● Texte étudié:
========================================
Mais revenons à nos Africa et à nos chemins de terre à moto sur le haut-plateau d’Asiago. Nous nous perdons et nous retrouvons dans un dédale de rues et de ruelles, le prochain point de repère étant le cimetière anglais de Boscon, encore une fois un lieu fascinant et impeccablement entretenu. Plus loin, au « Bar Alpino » (rien de plus qu’un refuge dans les bois), nous suivons les indications pour Monte Corno. Le temps commence à se dégrader, la température est excellente, environ 20 °C, mais le ciel est couvert et n’augure rien de bon.
Mais pour le moment, nous sommes au sec et en profitons pleinement. Ces chemins en pierre blanche, larges et faciles, sont spectaculaires à tous points de vue, que vous rouliez à un rythme joyeux en style rallye-moto ou que vous souhaitiez profiter de ce qui vous entoure et des senteurs des bois. Nous, on fait un peu des deux, on s’amuse un peu mais on savoure aussi l’instant présent.
Court tronçon d’asphalte entre le refuge Granezza et le monument au soldat inconnu sur le Monte Corno et de nouveau tout-terrain, direction Turcio. Le temps ne cesse de se dégrader, maintenant nous sommes plongés dans les nuages et nous entendons le tonnerre pas très loin. Nous avons des imperméables à portée de main, mais nous décidons d’attendre qu’il commence vraiment à pleuvoir.
========================================
● Consignes de l'exercice:
Poursuivez le texte étudié, consacré à la sortie à moto sur le haut-plateau d'Asiago, en reprenant le récit juste après sa dernière phrase. Les lignes ci-après forment un matériau indépendant du texte étudié.

● Matériel fourni:
========================================
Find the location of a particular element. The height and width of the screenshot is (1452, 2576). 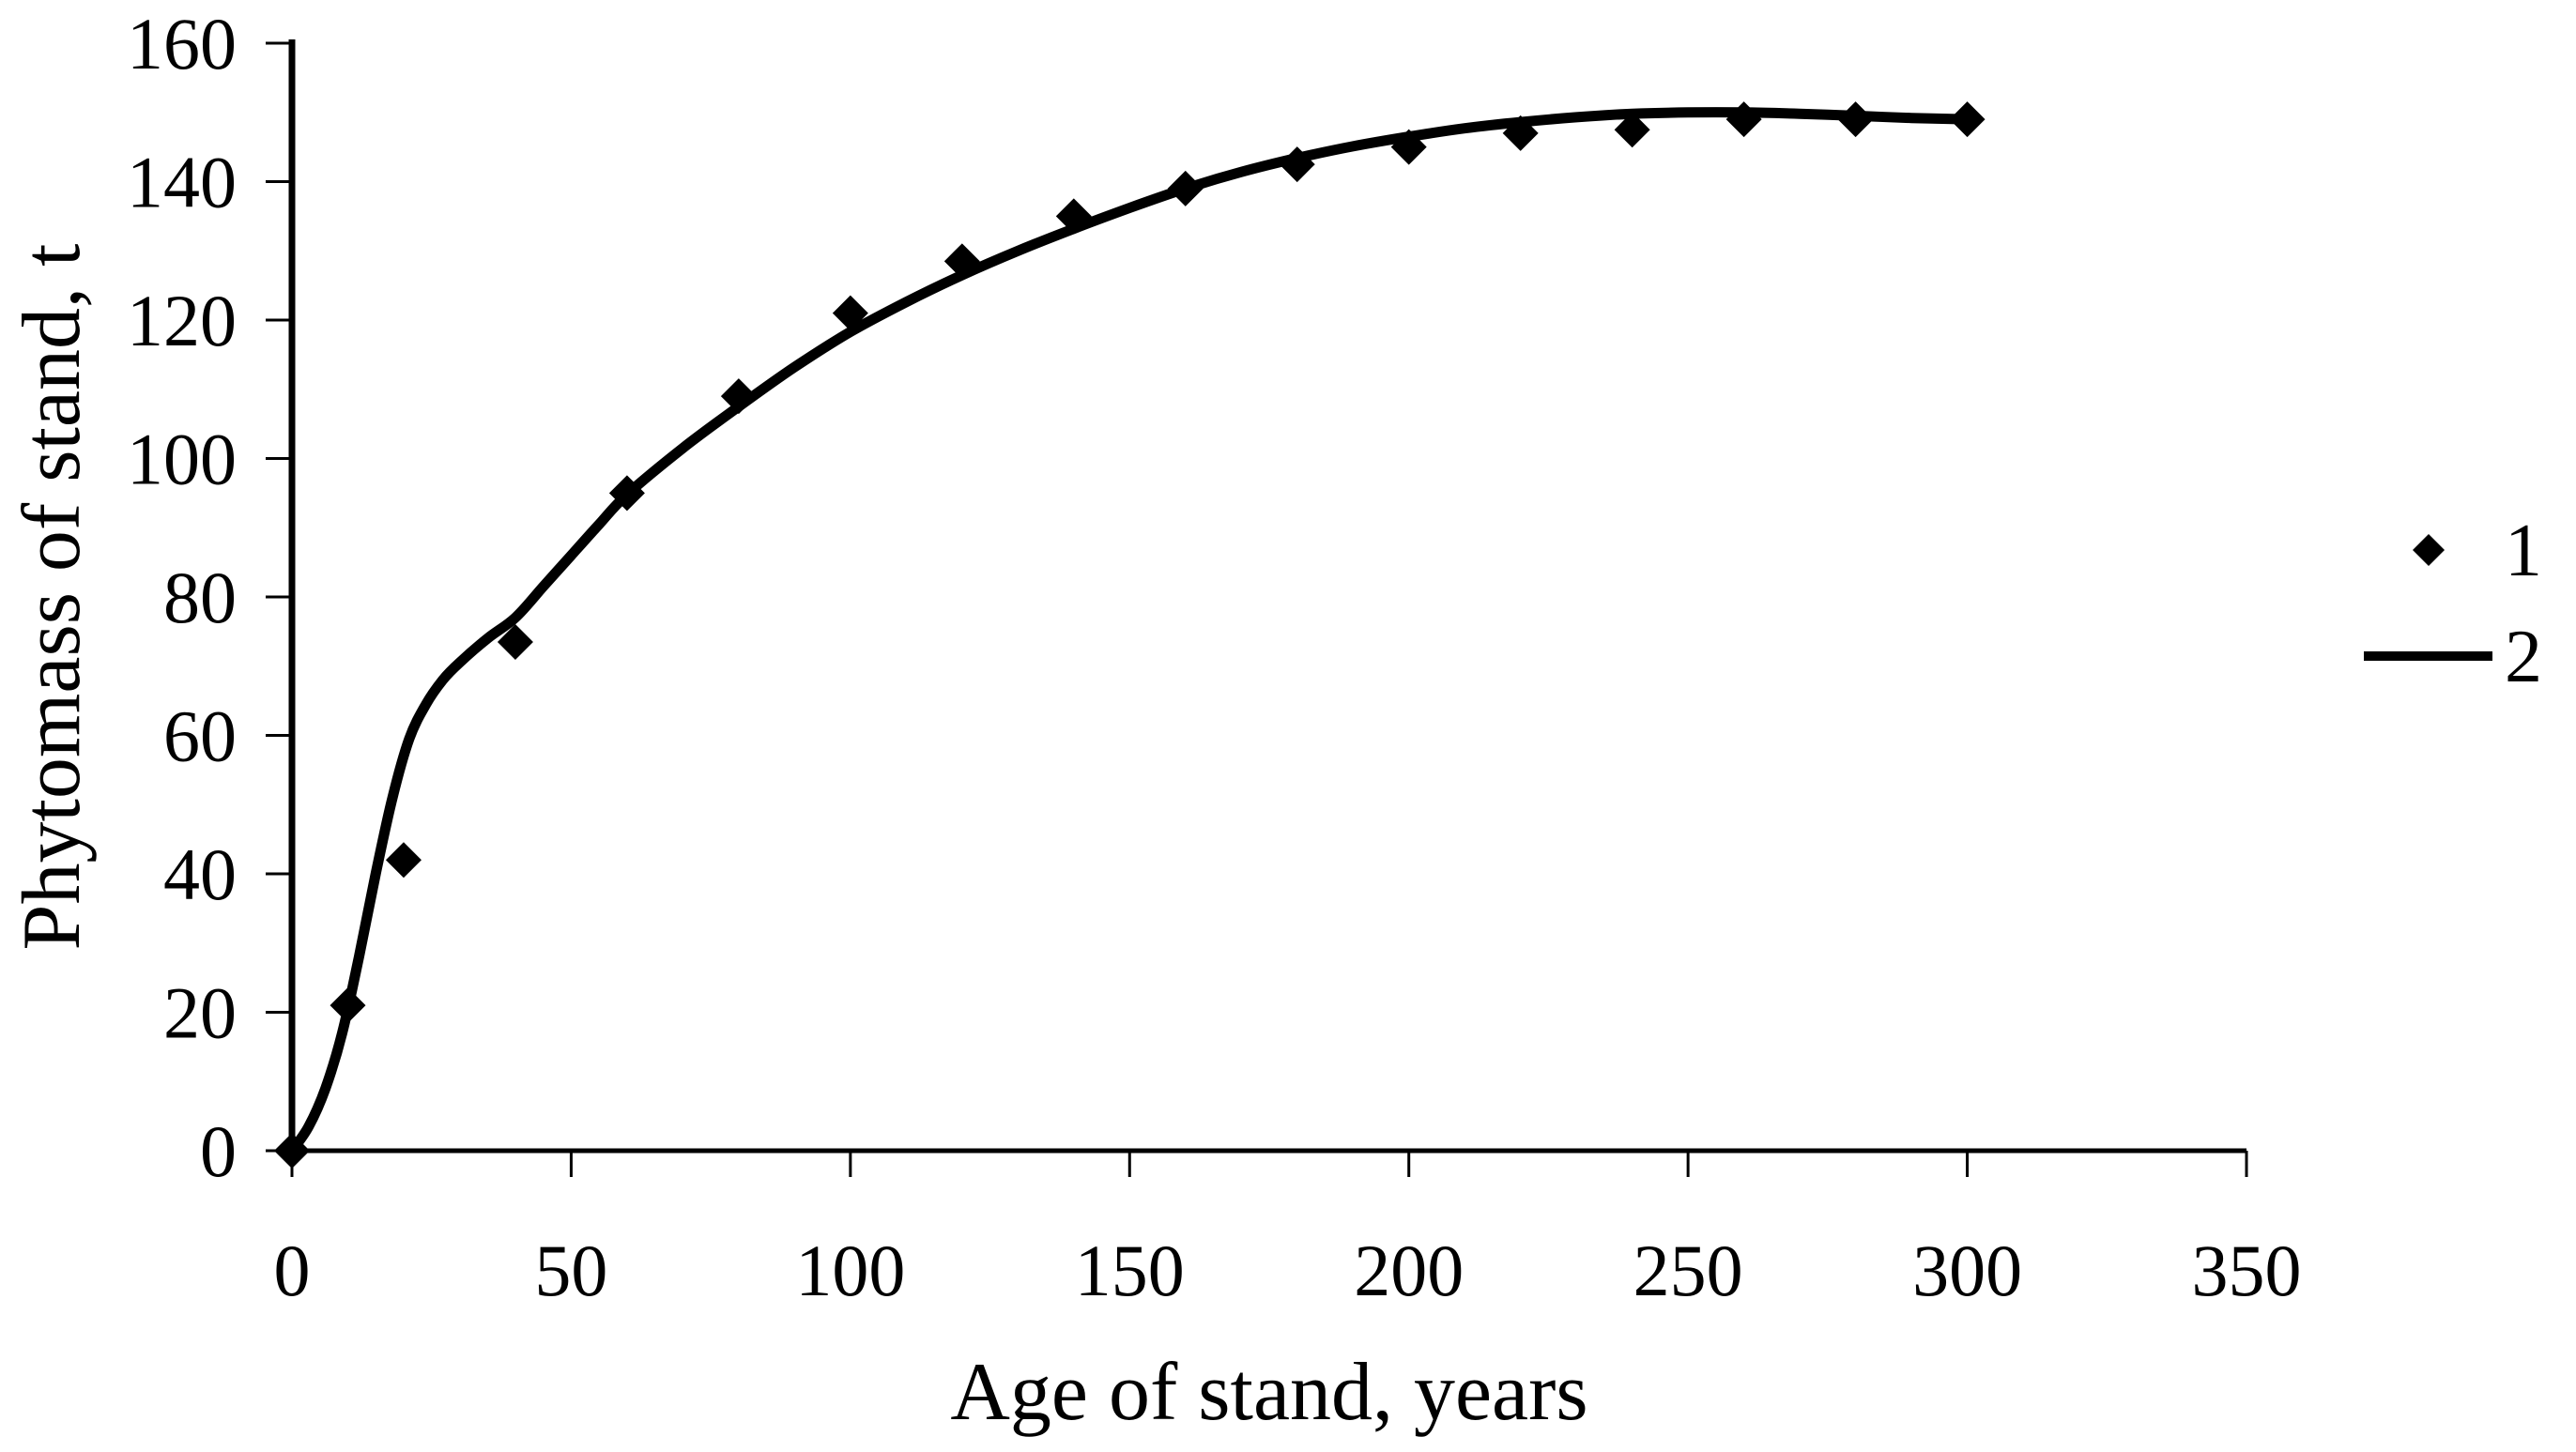

x-tick-label: 300 is located at coordinates (1967, 1270).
========================================
● Résultat attendu:
Nous n’avons pas à attendre longtemps, car si seulement quelques gouttes tombent au début, c’est un véritable orage qui s’abat sur nous en cinq minutes. Nous nous arrêtons, nous habillons rapidement et en un instant nous sommes prêts à repartir. Mais attention, on a même droit à de la grêle. Un regard complice et à peine sortis de la forêt, nous nous réfugions dans le premier restaurant que nous trouvons. Nous avons tout de même été chanceux car nous avons pris l’eau même pas dix minutes et la grêle pendant deux minutes. La moto est à l’abri et nous mettons les pieds sous la table. Après tout, il est midi quarante et nous commençons à avoir faim.
La pause déjeuner dure un peu plus longtemps que nécessaire en raison de la pluie qui ne s’arrête pas, mais l’ambiance est agréable et les conversations qui vont bon train servent également à préciser la suite de notre journée. Avec de la patience, les nuages s’en vont, le soleil brille à nouveau et nous pouvons repartir. Direction Gallio puis le refuge Campomulo. Après Campomulo, nous retournons au chemin de terre, toujours immergés dans une forêt luxuriante de pins. Le terrain est excellent malgré les fortes pluies. Le fond rocheux est bien drainé, il n’y a pas la moindre trace de boue et, en effet, l’eau a complètement éliminé toute éventuelle poussière. Juste quelques flaques d’eau pour jouer comme des enfants.
Depuis le Monte Fior, la vue est spectaculaire. La tempête a emporté la brume et maintenant que le ciel s’est dégagé nous profitons d’un panorama exceptionnel. Nous apercevons au loin nos monts Euganéens, à l’est nous apercevons clairement la lagune de Venise et la mer Adriatique ; en dessous de nous, il nous semble de pouvoir plonger dans la Valsugana puis le massif de la Grappa. Nous roulons en toute détente parmi des pâturages extrêmement verts, dans la solitude la plus totale. La seule présence humaine est celle d’un berger qui nous salue d’un signe de tête et d’un demi-sourire.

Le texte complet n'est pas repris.